== Records for the task

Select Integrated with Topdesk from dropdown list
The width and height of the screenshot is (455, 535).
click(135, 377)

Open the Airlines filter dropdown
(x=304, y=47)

====
== Records for the task

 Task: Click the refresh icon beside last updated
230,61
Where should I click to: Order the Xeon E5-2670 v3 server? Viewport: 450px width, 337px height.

====

- **What needs to be done**: Repeat exactly the lines of the listing above, from the one with "Task: Click the" down to the one with "Where should I"; both of those lines belong in the range.

- **Task response**:
 Task: Click the refresh icon beside last updated
230,61
Where should I click to: Order the Xeon E5-2670 v3 server? Viewport: 450px width, 337px height.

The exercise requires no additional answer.